An Cailín Ciúin and the beauty of a quiet story

There are three lights now.

I”m just back from seeing the magnificent An Cailín Ciúin a second time. I first watched it when it was released and came briefly to cinemas last year, and when it returned in recent weeks on the heels of a well-deserved Oscar nomination for Best International Film, I was eager to see it again.

And as I watched this tender, heartbreaking, lovely film about a vulnerable, neglected girl from a large family who is sent away for the summer to a childless couple where she begins to blossom under their love and care, I kept thinking about the beauty of a quiet story.

This isn’t a film with a lot going on — major events include setting a biscuit on the table, running down the driveway to check the mail, and taking a bath — and yet it so beautifully builds a home and a family that the audience, like the protagonist, doesn’t want to leave.

It’s incredibly difficult, in my opinion, to write a quiet story — an action-filled plot can get by with plenty of bombastic events, but a quiet story requires, to quote Emily St. John Mandel on the subject:

a distilled quality about them, an unshowy thoughtfulness and a sense of grace, of having been boiled down to the bare essentials

On the Pleasures and Solitudes of Quiet Books

Claire Keegan, who wrote the short story ‘Foster’ on which An Cailín Ciúin was based, is a master of the quiet story. A few months ago I read her stunning novella Small Things Like These, and again I was struck by her ability to bring such heart and empathy to the story and the characters.

Maybe it’s something about Irish writers, because another undisputed master of quiet stories is Donal Ryan. I recently read his latest novel, The Queen of Dirt Island, which follows four generations of women in a family living in rural Tipperary. Nothing much happens to them as they grow up and grow old, and this is even a point of contention within the plot itself, whether their lives need embellishment to be compelling. Ryan proves, in a novel composed of two-page vignettes that feel perfectly paced and exactly the right length, that their lives are engrossing just as they are.

Of course, Ireland doesn’t have a monopoly on quiet stories. Home by Marilynne Robinson, The Remains of the Day by Kazuo Ishiguro, Department of Speculation by Jenny Offil, Unsettled Ground by Claire Fuller, and Kitchen by Banana Yoshimoto are a few other favourites.

When it comes to film, it’s impossible not to mention Richard Linklater’s Before (Sunrise/Sunset/Midnight) trilogy, but especially the first film — two people walking and talking has never been more absorbing.

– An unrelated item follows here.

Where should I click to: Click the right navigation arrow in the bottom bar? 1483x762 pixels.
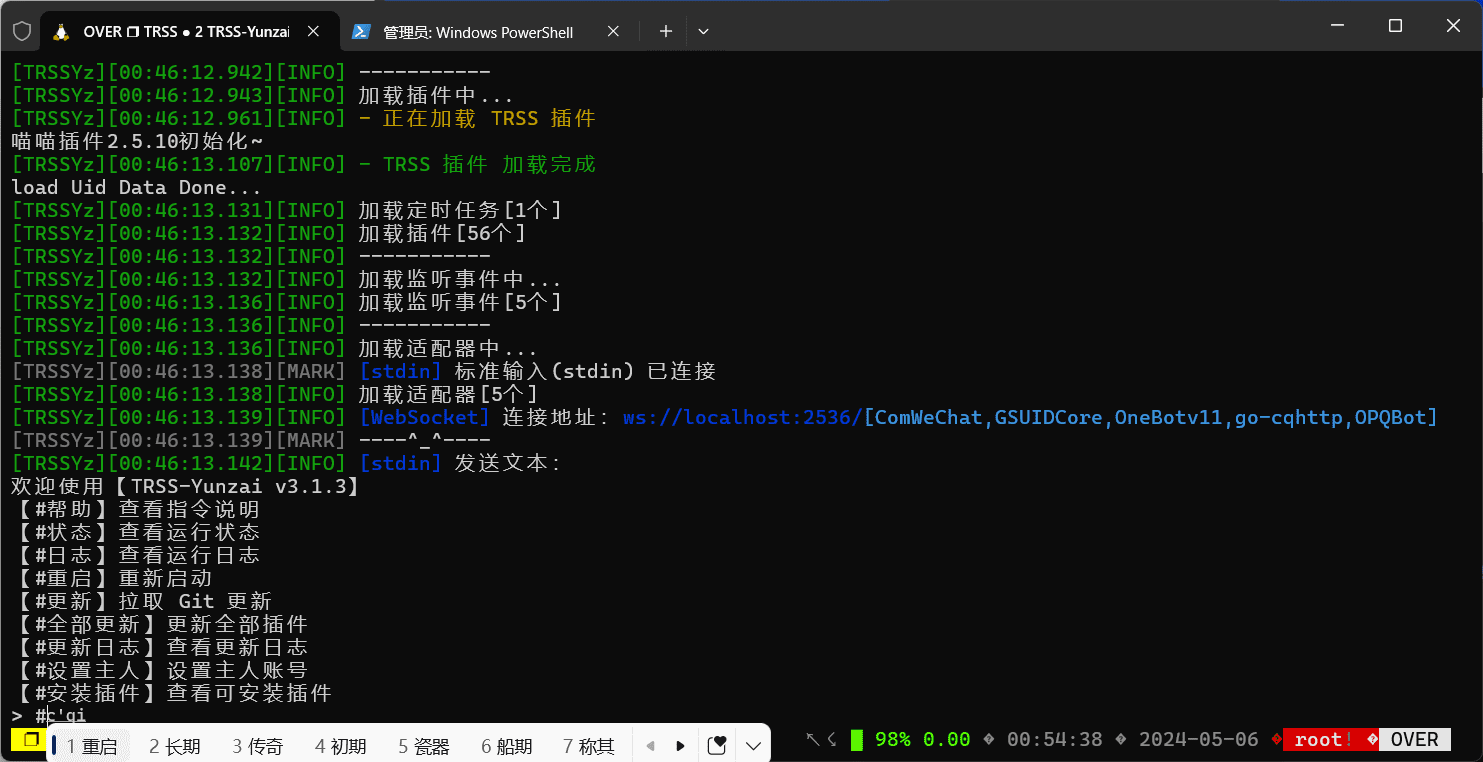[681, 744]
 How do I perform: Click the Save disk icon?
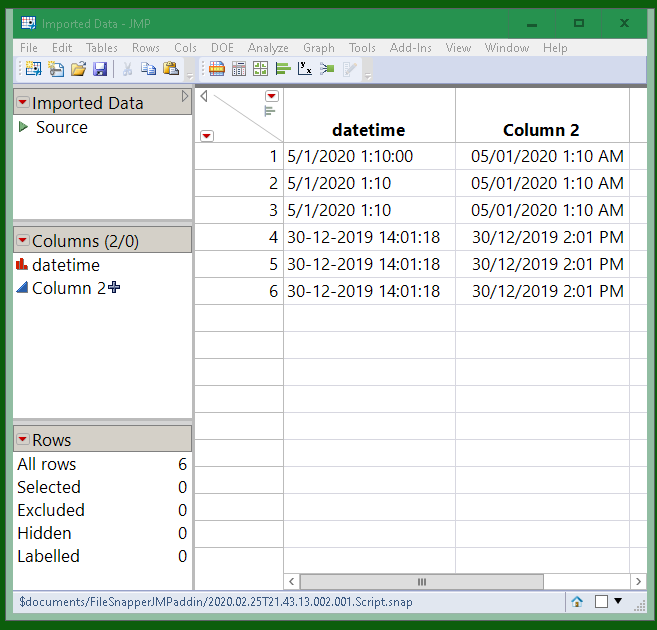click(100, 69)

Then there’s Lady Bird (dir. Greta Gerwig), which I will never get tired of watching Chloé Zhao’s Nomadland, the Coen Brothers’ Inside Llwelyn Davies, Barry Jenkins’ Moonlight, and Sean Baker’s The Florida Project are other examples of film that have been exemplary in their strength and their quietness.

One of the amazing things about a well-crafted quiet story is how it can keep you riveted as well as any thriller. Quiet stories can definitely be soothing or relaxing, but often you find yourself so invested in the characters and their lives, even when the situations seem like they should be slow or mundane. In An Cailín Ciúin, when the neighbour walks Cáit home from the wake, or when Cáit goes to get a broom to help Seán in the barn, you will somehow find yourself on the edge of your seat waiting to find out what happens next in these everyday moments.

I don’t know what An Cailín Ciúin‘s chances are at the Academy Awards, as it’s up against Germany’s All Quiet on the Western Front, which is also up for Best Picture overall, as well as a number of other films from Argentina, Belgium, and Poland, that I’m sure are also excellent. But if you get the chance to see the film, which is the first Irish language film nominated for an Oscar and which has become the highest-grossing Irish language film of all time, I highly recommend it. Embrace its quietness, and let yourself be enveloped by this soft and beautiful story.